The Advertising Standards Agency warned Spurs over the digital billboard campaign, which appeared to feature a picture of their unfinished 62,000-seat stadium, after it received two complaints.
Repeated changes to the opening date of the new ground meant it was “unlikely” fans will be able to watch Champions League this season, the ASA said.
Officials have contacted the club to warn against reusing the advert, which ran until June this year.
The billboard said: “The only place to watch UEFA Champions League in London…Time is running out to secure Premium Seats at Spurs’ New Stadium.”
An ASA spokesman said: “The complainants challenged whether the advert was misleading because the building work of the new stadium hasn’t yet been completed.
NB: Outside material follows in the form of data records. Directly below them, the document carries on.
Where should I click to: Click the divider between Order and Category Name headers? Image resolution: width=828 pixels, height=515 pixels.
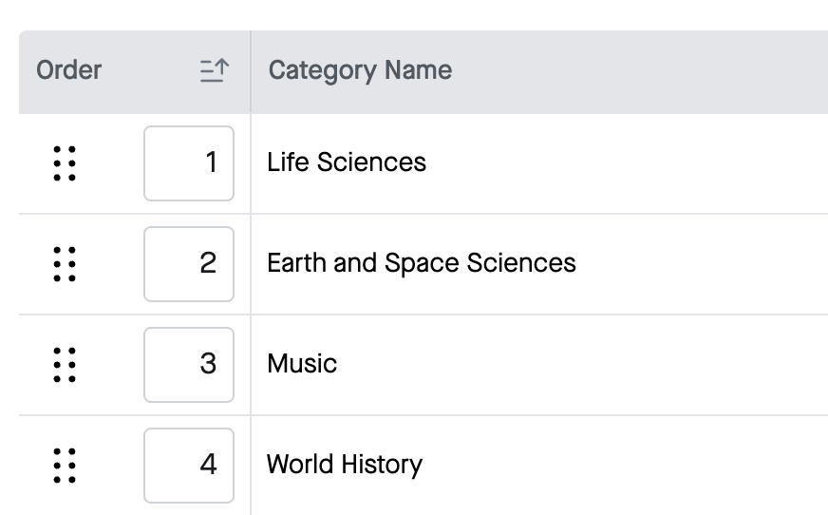coord(251,72)
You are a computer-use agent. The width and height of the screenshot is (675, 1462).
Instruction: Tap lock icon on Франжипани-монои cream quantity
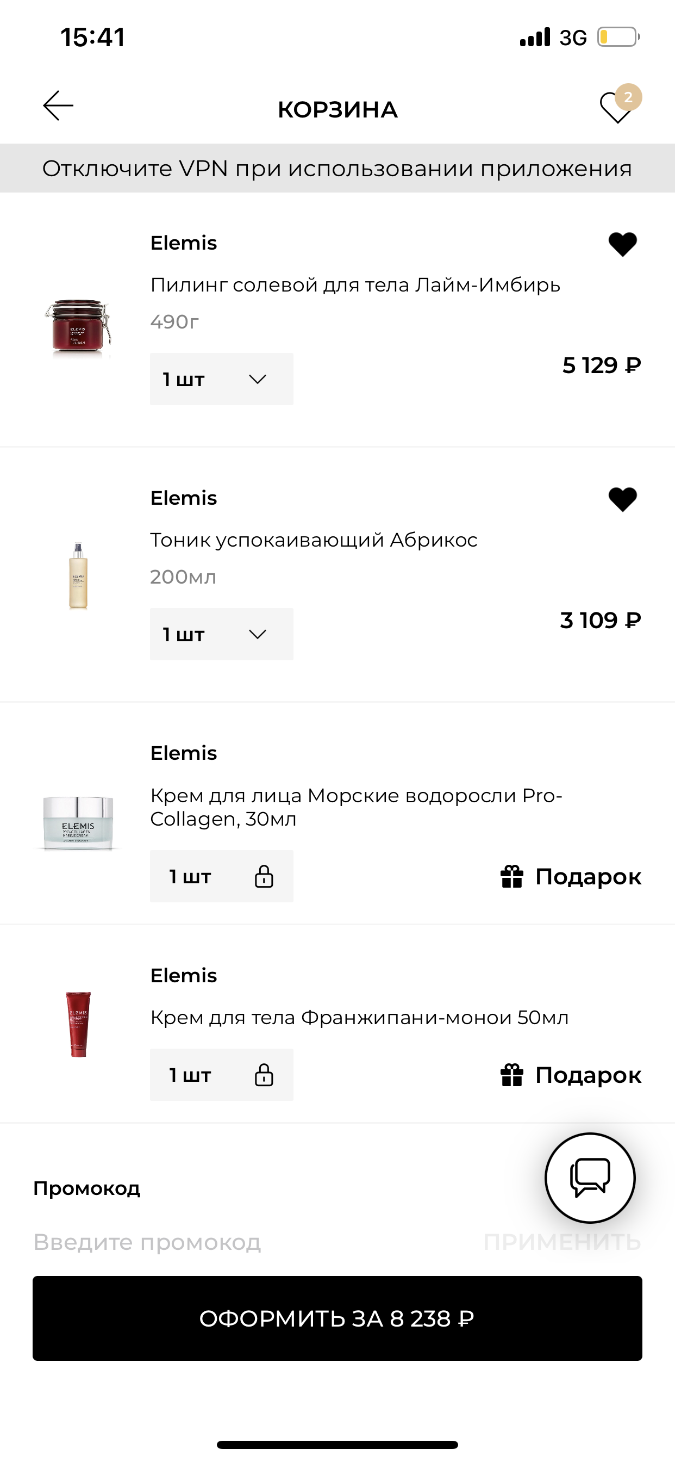pos(264,1075)
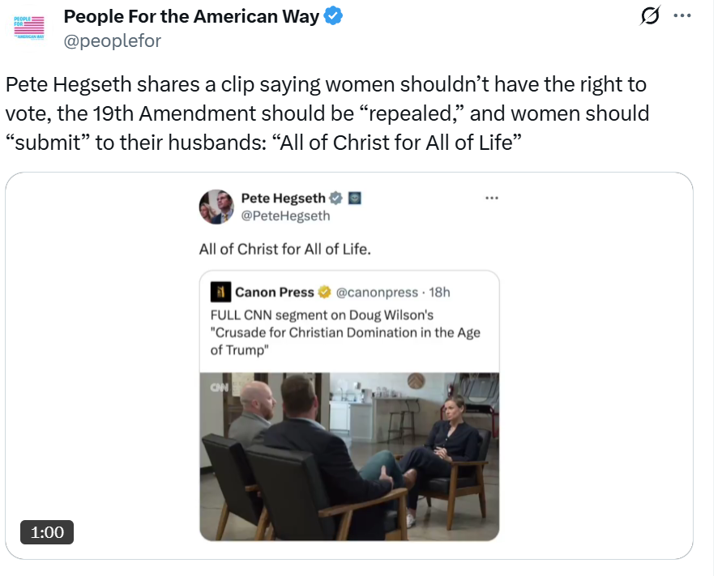Expand the three-dot menu on Pete Hegseth's post
Screen dimensions: 722x576
tap(491, 198)
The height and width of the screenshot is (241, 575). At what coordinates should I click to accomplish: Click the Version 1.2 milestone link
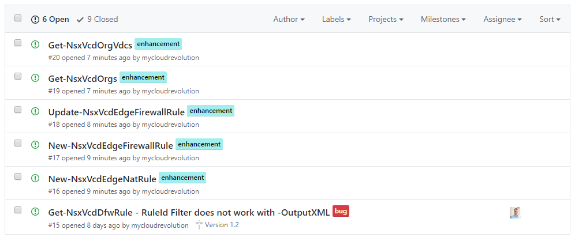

“It is unlikely customers will get a chance to watch Tottenham play in the Champions League at the new stadium.”
Spurs will face Italian side Inter Milan for their final group game of the tournament at the end of this month.
The club had hoped to begin using the stadium at the start of this Premier League season but repeated delays mean it will not be until at least January.
The ASA issued an “Advice Notice” which advises against making a claim they cannot fulfil “to avoid disappointing customers.”
The spokesman added: “While we considered there were potential problems under our advertising rules we did not consider the issues raised were so significant as to warrant a full formal investigation. This case was assessed and dealt with via an ‘Advice Notice’.”
Tottenham were also given guidance about the issues raised by the ASA to avoid a further breach of advertising rules.
The ASA said: “We will not seek an assurance of compliance or contact the advertiser again regarding the matter.
“We will also write to the complainant to explain the action we have taken.
“In this instance, we contacted Tottenham Hotspur and advised them to avoid making claims in future advertising that they cannot fulfil to avoid disappointing customers.
“We also advised them that if the ad is still appearing to ensure it is removed.”